Through the years a variety of monument types and landscape designs have been installed at entry points along Minnesota’s borders. In addition to these entry monuments, some border crossings were identified by state line markers. The remnants of two of state line markers appear at the top of this page.
Although few records remain, the first significant statewide effort to erect entry structures at major trunk highway border crossings grew from a larger movement in Minnesota for roadside development. In 1931 and 1932, MnDOT (formally known as the Highway Department) organized a Roadside Development Conference in which a number of civic organizations participated. Acting on recommendations from the Highway Department, the Legislature enacted laws to guide the development of Minnesota’s roadsides. These laws included advertisement regulation, preserving trees on state-owned lands and encouraging tree planting on private lands. Throughout the 1930s, the Highway Department, in partnership with civic organizations and federal agencies, did extensive work. Projects included parking areas, turnouts, stone concourses and overlooks, picnic grounds, landscaping, and installation of historic markers.
Roadside development efforts continued into the 1940s and included constructing state line markers. Most of these were installed along the southern border of Minnesota. The work done during this time is described in the Highway Department’s Biennial Report of 1940-1942 as follows:
State line markers were also constructed at the main entrances to the state on important trunk highways. These markers were uniform, being constructed of a stone pylon, pyramidal in shape and supporting a timber cross arm from which is suspended a plaque with the outline of the state inscribed with the words “Welcome to Minnesota.” These markers were landscaped and for a quarter of a mile along the highway, the areas were cleaned up and seeded to Kentucky bluegrass so as to make an impressive and inviting approach into Minnesota at these points.
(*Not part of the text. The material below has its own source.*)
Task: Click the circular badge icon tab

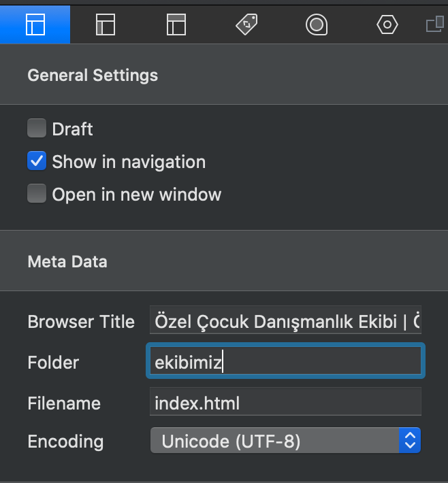Action: point(317,25)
Sixteen of these state line markers still stand and have been determined to be eligible for listing on the National Register of Historic Places. Fourteen were constructed by the National Youth Administration (NYA) during the Depression Era between 1940 and 1942. One was constructed by the Works Project Administration (WPA) in 1942. Another was built by the Highway Department’s "Maintenance Labor" in 1943. Stone used in construction at each site was indigenous to the area.
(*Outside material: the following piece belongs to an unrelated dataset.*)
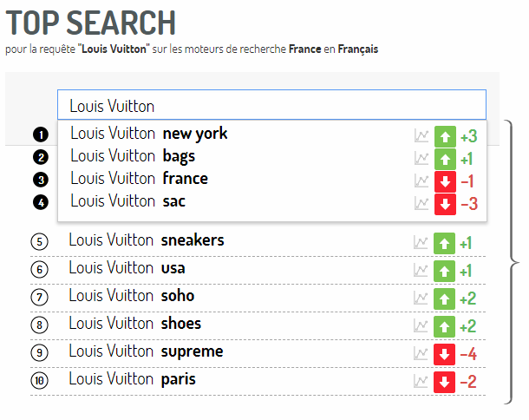
Task: Select suggestion Louis Vuitton new york
Action: [149, 134]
In the 1960s, the State focused its resources on developing the interstate highway system, resulting in less attention paid to the state entry monuments and roadsides. By the end of the decade, some of the original stone entry markers had been removed. The remaining markers were badly deteriorated.
In the 1970s, maintenance crews began to replace damaged wood sign panels on the entry markers with easy-to-maintain metal signs. Similar to other highway signs, the metal signs featured white text and borders on a green background. Markers and wood panels were repaired and altered on an ongoing basis, resulting in great variation among types and styles. In 1975 the Task Force on the Aesthetic Environment, under the direction of then Lt. Governor Rudy Perpich, reviewed the state entry monuments and advocated that a new image be developed. The task force recommended that, as part of the nation’s Bicentennial celebrations, the State legislature renew all Minnesota entry monuments. In 1977 MnDOT, in cooperation with the Lt. Governor’s office, funded the design, fabrication and installation of eleven new Type I entry monuments.
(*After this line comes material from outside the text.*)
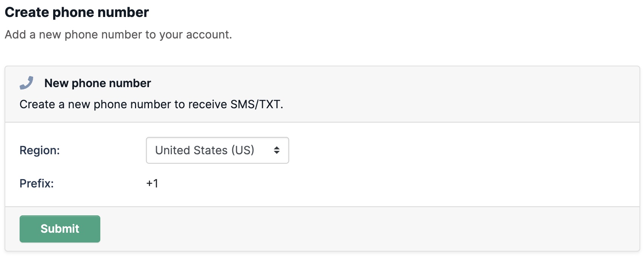The height and width of the screenshot is (261, 644).
Task: Click the Prefix: field label
Action: click(x=37, y=183)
The 1990s saw a complete renovation of all state entry monuments and sites. In 1993 MnDOT conducted an inventory of all state entry monuments and identified four types in use. The State Entryways Rehabilitation Program was initiated in 1994. Sixteen of the State’s pre-1955 stone markers were studied and determined to be eligible for listing on the National Register of Historic Places. Restoration of these historic entry markers began that same year. In 1996, MnDOT sponsored a University of Minnesota student design competition to create a new theme for Type I Minnesota entry monuments. The winning design by Amy Bower became the basis for the family of three marker types in use today. With work underway to restore sixteen historic sites and twelve Type I entry monuments under construction, MnDOT identified a need in 1997 to upgrade the design and landscaping of all 65 state entry markers. By 1999 MnDOT had completed restoration of sixteen historic markers, construction of twelve new Type I monuments, and the redesign and upgrade of 33 Type III signs that welcome motorists to the state of Minnesota.